Scrap Metal Dealers Act 2013
- Parliament of the United Kingdom
- Long title: An Act to amend the law relating to scrap metal dealers; and for connected purposes
- Citation: 2013 c. 10
- Introduced by: Richard Ottaway (Commons) Angela Browning (Lords)
- Territorial extent: England and Wales

Dates
- Royal assent: 28 February 2013
- Commencement: various

Other legislation
- Amends: Local Government (Wales) Act 1994; Vehicle Excise and Registration Act 1994; Vehicles (Crime) Act 2001; Communications Act 2003; Regulatory Enforcement and Sanctions Act 2008; Legal Aid, Sentencing and Punishment of Offenders Act 2012; Finance Act 2021;
- Repeals/revokes: Scrap Metal Dealers Act 1964
- Amended by: Environmental Permitting (England and Wales) Regulations 2016;

Status: Amended

History of passage through Parliament

Text of statute as originally enacted

Text of the Scrap Metal Dealers Act 2013 as in force today (including any amendments) within the United Kingdom, from legislation.gov.uk.

= Scrap Metal Dealers Act 2013 =

Act of the Parliament of the United Kingdom

The Scrap Metal Dealers Act 2013 (c. 10) is an act of the Parliament of the United Kingdom which repealed the Scrap Metal Dealers Act 1964 (c. 69), certain linked legislation, and part 1 of Vehicles (Crime) Act 2001 relating to scrap metal dealers.
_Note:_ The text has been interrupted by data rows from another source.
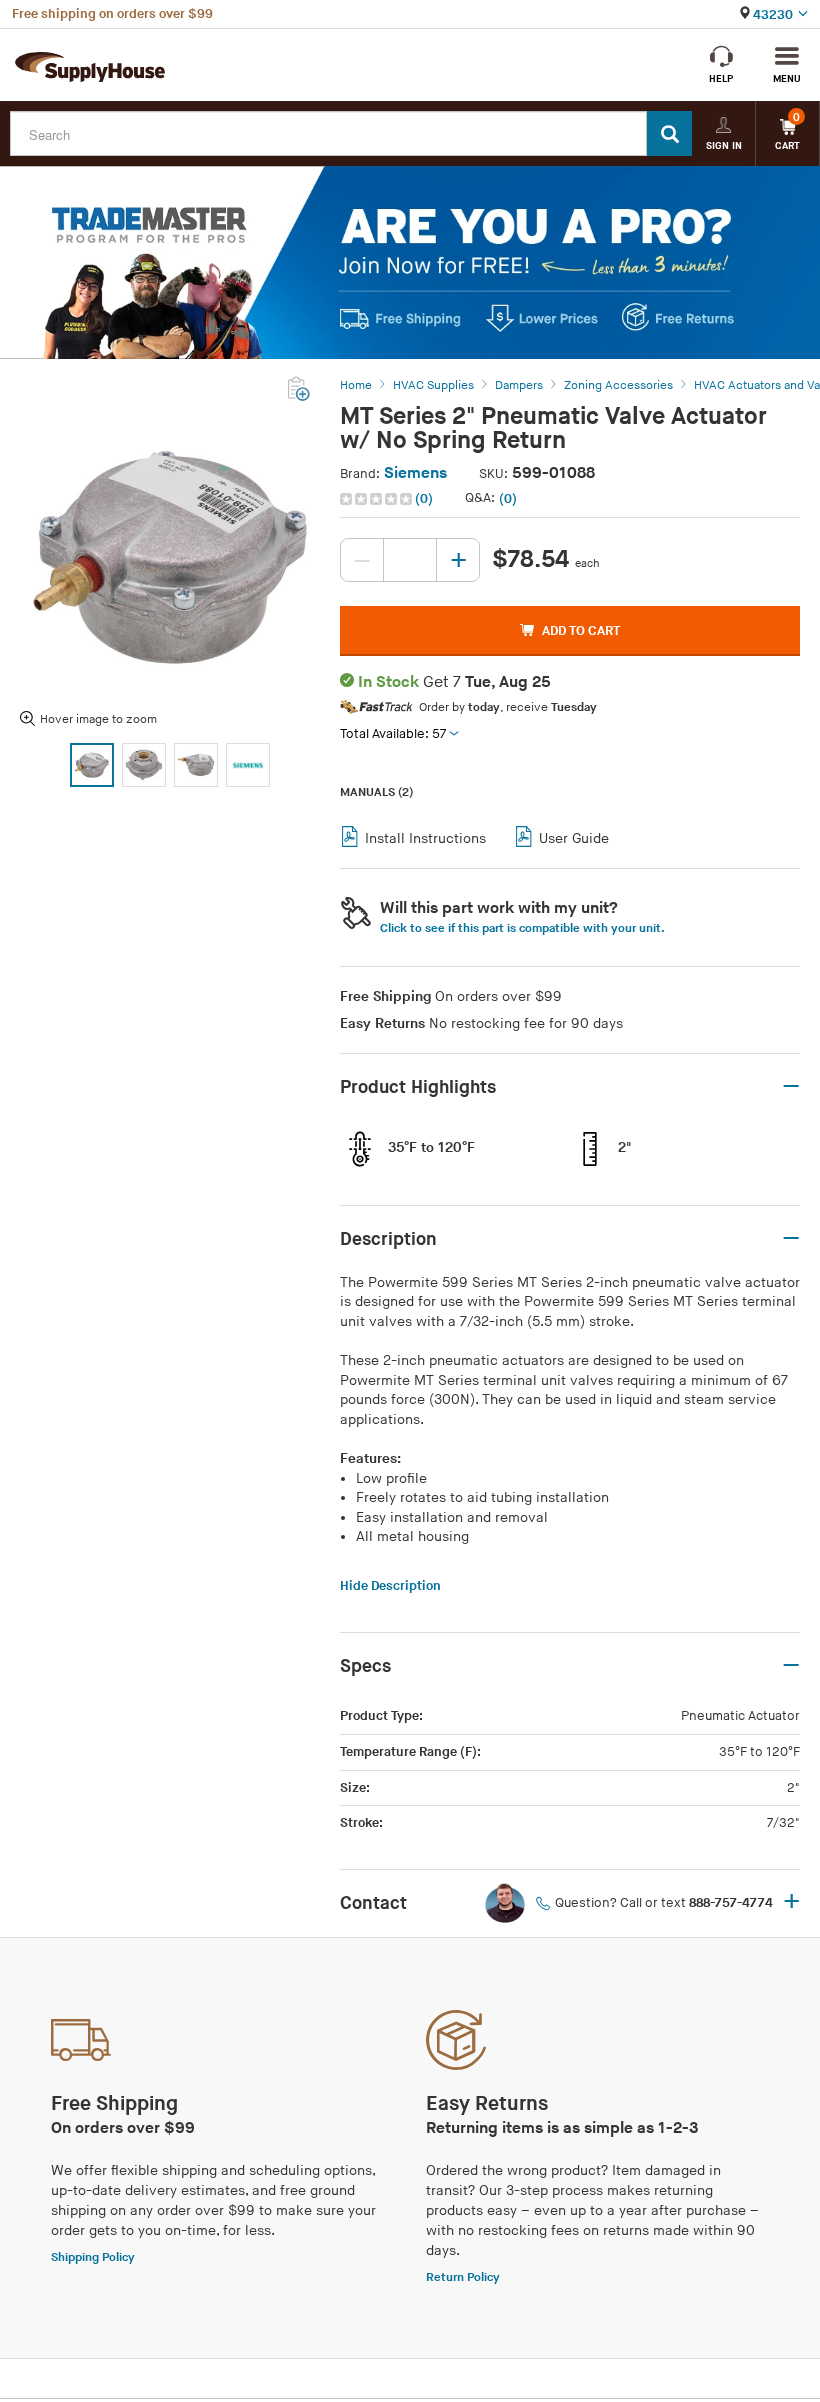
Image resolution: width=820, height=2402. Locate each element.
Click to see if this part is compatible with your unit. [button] (522, 928)
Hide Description (390, 1586)
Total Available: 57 (393, 734)
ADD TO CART (581, 631)
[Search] (669, 133)
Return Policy (463, 2277)
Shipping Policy (93, 2257)
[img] (377, 499)
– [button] (791, 1087)
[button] (388, 499)
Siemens (415, 473)
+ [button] (791, 1903)
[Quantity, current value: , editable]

A 2012 amendment to the Scrap Metal Dealers Act 1964, made by section 146 of the Legal Aid, Sentencing and Punishment of Offenders Act 2012 which created the offence of buying scrap metal for cash, was retained and re-enacted.

== Intent ==
The intent of the act is to prevent metal theft that can then be sold on for cash. The over-riding intention is to ensure traceability and create an effective audit trail, and therefore scrap metal dealers will need to take details of the seller and record it rather than pay cash for metal. Payment by cheque or funds transfer is permitted. Exchange of scrap metal for other goods or services is not permitted.

== Provisions ==
Scrap metal dealers must acquire a licence from their local authority. Local authorities are enabled to charge a fee to cover the cost of the licence.